We've done two so far - a short one and a long one.
The short one - good for a weekend - take the train to Gebze and then the ferry over the water. Follow the Marmara east for 7 km and you'll come to Karamursel (or Altinova? don't remember, check a map): turn south and go to Iznik. It's 65 km on quiet lovely roads (except for the first 7 km, and that's a highway that isn't too busy and that has a good shoulder).
Iznik is a little expensive for hotels, and the cheapest place - which, sadly, also looks like the prettiest place - won't let Turk/yabanci couples stay unless they're married. Generally hotels cost about 70 lira for two people.
You can come back the same way, or there are two other options -
1. Follow Iznik lake west until you come to Orhangazi and the main highway, and then go down the highway to Yalova. The Iznik lake road is nice but the highway is TERRIBLE - it's downhill, but the shoulders are narrow and traffic is heavy.

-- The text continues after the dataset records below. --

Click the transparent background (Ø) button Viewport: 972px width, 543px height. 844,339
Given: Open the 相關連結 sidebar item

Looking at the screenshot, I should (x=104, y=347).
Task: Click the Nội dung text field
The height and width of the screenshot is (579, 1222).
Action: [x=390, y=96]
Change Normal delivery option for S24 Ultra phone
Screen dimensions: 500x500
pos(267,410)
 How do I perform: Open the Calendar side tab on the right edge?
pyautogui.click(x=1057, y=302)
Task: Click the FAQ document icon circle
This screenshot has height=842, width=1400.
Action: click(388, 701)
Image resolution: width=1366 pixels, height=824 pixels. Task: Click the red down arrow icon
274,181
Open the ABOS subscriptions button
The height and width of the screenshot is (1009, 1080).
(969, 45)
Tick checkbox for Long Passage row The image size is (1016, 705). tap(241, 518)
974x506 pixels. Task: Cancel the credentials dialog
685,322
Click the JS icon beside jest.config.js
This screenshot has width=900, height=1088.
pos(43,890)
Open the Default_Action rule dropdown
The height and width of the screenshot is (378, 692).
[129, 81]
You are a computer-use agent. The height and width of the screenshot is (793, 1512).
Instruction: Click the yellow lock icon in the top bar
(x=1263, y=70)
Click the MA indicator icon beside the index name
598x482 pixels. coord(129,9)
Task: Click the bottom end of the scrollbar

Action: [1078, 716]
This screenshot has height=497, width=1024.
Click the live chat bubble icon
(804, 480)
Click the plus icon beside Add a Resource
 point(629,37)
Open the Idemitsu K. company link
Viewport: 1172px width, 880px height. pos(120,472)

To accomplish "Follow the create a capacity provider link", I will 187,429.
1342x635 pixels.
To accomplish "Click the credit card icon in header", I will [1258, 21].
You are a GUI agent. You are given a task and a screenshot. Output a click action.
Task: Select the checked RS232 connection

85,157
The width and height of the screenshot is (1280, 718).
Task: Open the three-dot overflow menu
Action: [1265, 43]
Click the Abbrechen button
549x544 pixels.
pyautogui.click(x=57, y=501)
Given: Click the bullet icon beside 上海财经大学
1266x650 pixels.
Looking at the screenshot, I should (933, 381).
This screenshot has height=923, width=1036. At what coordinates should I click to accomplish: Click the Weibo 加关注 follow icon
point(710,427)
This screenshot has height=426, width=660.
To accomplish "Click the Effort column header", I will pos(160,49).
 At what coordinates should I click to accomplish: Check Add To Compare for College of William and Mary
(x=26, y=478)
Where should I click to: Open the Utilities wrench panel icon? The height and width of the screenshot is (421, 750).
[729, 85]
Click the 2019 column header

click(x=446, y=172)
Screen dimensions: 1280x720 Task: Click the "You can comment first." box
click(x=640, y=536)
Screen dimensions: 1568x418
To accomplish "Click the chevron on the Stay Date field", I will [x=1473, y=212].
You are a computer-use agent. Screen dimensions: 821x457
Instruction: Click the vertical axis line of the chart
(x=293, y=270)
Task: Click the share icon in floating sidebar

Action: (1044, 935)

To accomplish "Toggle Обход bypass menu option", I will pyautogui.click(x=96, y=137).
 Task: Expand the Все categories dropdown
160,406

2. Go east out of Iznik and head for Adapazari. You can get buses back to Istanbul from there, or you can take the train. Beware of taking the train on Sunday evening, though: it gets crowded and you'll probably have to sit in the luggage van. Iznik to Adapazari is 88 km. The road is in three sections. From Iznik to the highway is lovely - gentle rolls uphill and then an exhill-erating downhill (pun intended). The second section is a long run on the highway next to the train tracks - easy but not very pleasant as traffic is noisy. Then the road cuts downhill through a valley to Adapazari. It's a beautiful valley but traffic is heavy on this road.
Overall, I'd recommend returning to Iznik on the same road you came in on.
The other trip we did was Istanbul - Soma. (Soma is near Bergama). Tips:
1. Get out of Istanbul early in the morning, and get the highway from Yalova behind you. Once you turn off on the road to life gets much better.
2. You will never have to pay for tea in Anatolian villages, provided you are friendly.
3. Sheepdogs and dogs in general in Anatolia are not used to bikes, and will chase you. THey are generally friendly though, so if you stop and talk to them you'll be fine. But use your judgement as to when you should pedal hard!
4. Cesmes are no problem anywhere. Take a big bottle and you'll be fine.
5. Big buses will happily take your bike, bunging it in the luggage compartment for no fee. (Well, I've only experienced two big buses, but so far so good!). Minibuses may take your bike but you might have to pay, dismantle it, beg, or whatever.
6. Anatolia's winds are stronger than you would expect.
7. Turkish drivers are a LOT better than I expected them to be. Istanbul drivers suck but once I was out in the countryside I never once felt that a truck or bus had passed me too close.
8. Old men can always give you a reliable idea of distances and hills, because they probably walked the area in their youth. Young modern people have probably only ever driven the area, so they'll have no idea.
9. In Istanbul, drivers and pedestrians alike see bikes as pedestrians. If you take up a car-space in traffic, even if you're going at the same speed, drivers get indignant. But in small towns it's different - people are more used to seeing bikes as traffic.
10. Most importantly - take TONNES of sunblock and don't forget your toes, ears, scalp, and lips!